→ Page text
◆ ◆ ◆ ◆ ◆

I was so stupid and so careless about my on-line contacts and conversations that my H and my grown D (and maybe my grandson) found my messages! I would even write short romance stories....even using my name for the female character....and it would be packed full of sexual content. Well, that was found by them also. My H does not know that my D found them. But, she finally told me that she knew before he did. I can tell you that I truly wanted to die!!!

When H finally confronted me about it and demanded I delete everything and everyone....and everything WOULD be over.....(or so he thought)....it got into high gear. I did delete everyone....except one man. Out of rebellion toward my H, my depression, my health issues.....and hundred other reasons.....I went into a full blown EA with the OM on-line (that I had failed to delete from my friends list). Let me tell you the OM was good! He fed my ego everything it wanted to hear. I felt great.....in some ways. Started looking pretty darn good too! But in other ways.....I felt awful. I think the word "hell" comes to mind.

Things got really bad and I was ready to walk away from 41 years of marriage! My H did all the wrong things that most S do when they are clinging to the one that is wanting to leave. If I had had the money to make it on my own....I would have walked out. I did not want to move in with my mother, but I would have--if my H had not backed away when he did and give me the space he did. That was the only thing that saved me from walking out the door! Well....that and the fact I found this board. I got some great help from very caring people here. I was reading everything on this board.....and plus other web sites.....buying books, tapes, etc. In other words.....took a big crash course.

So now, we are back to where the MR was before I started playing the games and that whole scene. BTW, I did tell the OM good-bye...but I was so close to having a PA with him that we had made plans to meet....when, where, etc. I am just so very thankful that it never got to that stage, b/c I think my M would surely be over now and and a lot more damage done than ever.

My H has been able to forgive me and we are back to where our "normal" was. However, I don't want that "normal" b/c that is why I got into trouble in the first place. I don't want to settle for that. But, my problem is---that I don't have any sexual desire for my H. He wants me, but he has not slept in the same bedroom with me in 22 years and has not had sex with me in 11 years. He waits for me to make the moves....and I can't.....or I should say....I won't do it. I care deeply about him and love him the way I would love another member of my family.....but don't feel in love with him and don't want to have sex with him.

◆ ◆ ◆ ◆ ◆

→ Data section
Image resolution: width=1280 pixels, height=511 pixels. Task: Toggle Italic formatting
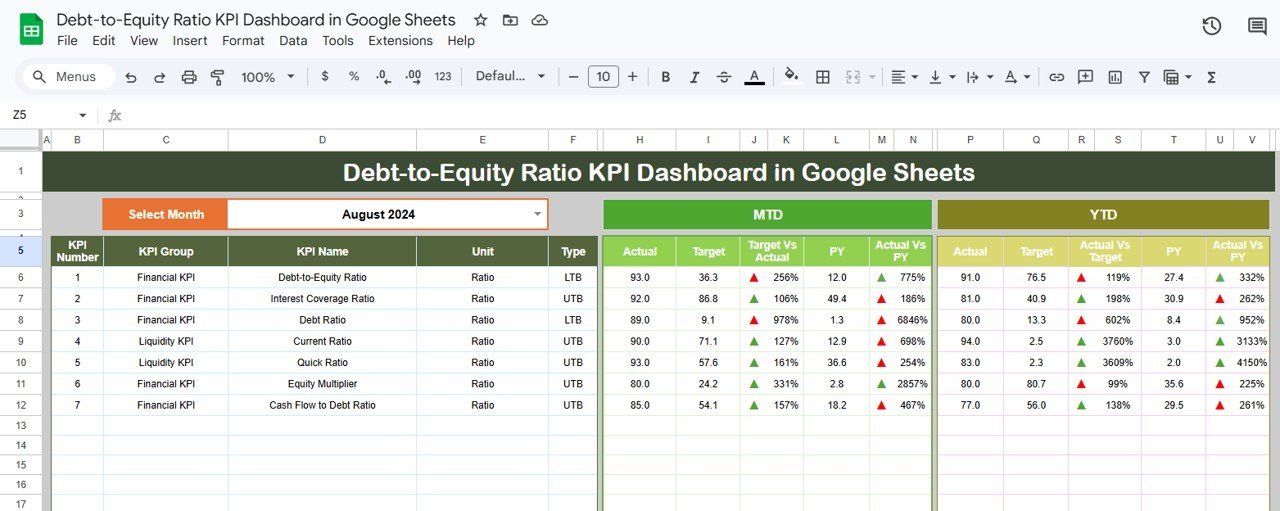coord(695,77)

◆ ◆ ◆ ◆ ◆

→ Instructions to follow
Resume the post about the marriage after its last sentence. The material has no connection to the post about the marriage.

→ Exercise output
It has been an on-going problem all our married life. He has always blamed me for being frigid and for "rejecting" him when he would try to have sex with me. I admit that most every time that I did feel "turned off" by him. So, I thought something was very wrong with me. Now, I am not gay! I like men. So, that is not the problem. I just never got the hots for my H. I went for years thinking that something was adnormal about me when I would read books and see movies about other women. I never felt anything like they did! I never had a climax with my H. Had to read about what to do to give myself one in order to experience it. Then I was hooked! I loved it! Would have loved having one with my H. BTW, I was very sheltered growing up and never even masterbated before I got married....much less have sex before M. I barely knew the facts of life enough to have sex on our wedding night!

I prayed for years and years that God would just "fix me" so I could be a good wife to my H. He was a good man and deserved to have a good, loving, sexy W in return. About the time I felt like that just might actually happen.....my H suddenly stopped having sex with me.....without one word of explanation. I thought it was b/c he could no longer "get it up" and did not want to put pressure on him......and besides he blamed me for his "problem" b/c he didn't get it enough was why he couldn't get it up anymore. (Wheeee.....now I'm out of breath!) So, we have gone all these years without sex and it isn't getting any better (and we're not getting any younger...if you know what I mean).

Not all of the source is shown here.